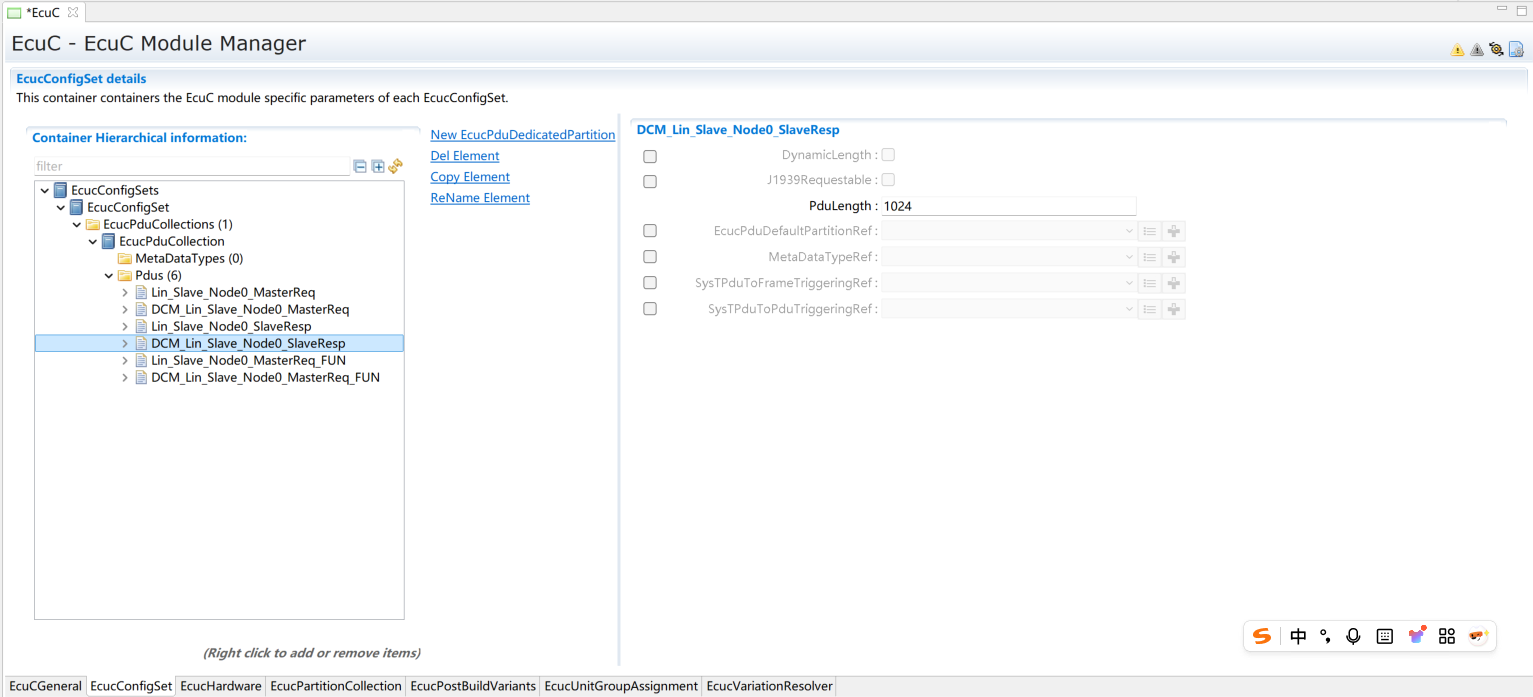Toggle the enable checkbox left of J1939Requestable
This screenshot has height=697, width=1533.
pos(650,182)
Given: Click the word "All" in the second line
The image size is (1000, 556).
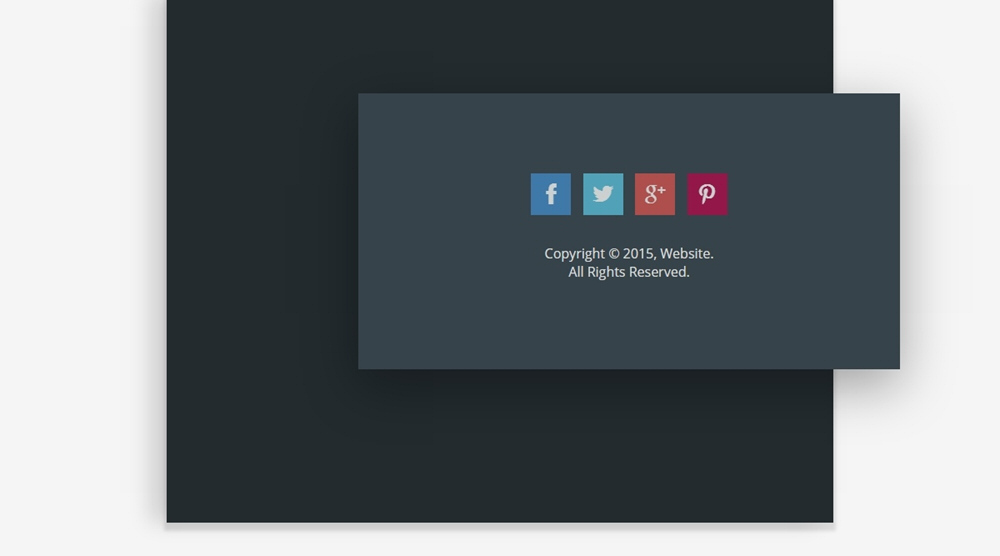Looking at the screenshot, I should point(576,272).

◆ REQUIRED WORK ◆
Leave the pictures out. Output exactly, and only, the lines from the one with "Given: Click the" through the last line of the listing above, both included.

◆ SOLUTION TO THIS EXERCISE ◆
Given: Click the word "All" in the second line
The image size is (1000, 556).
Looking at the screenshot, I should point(576,272).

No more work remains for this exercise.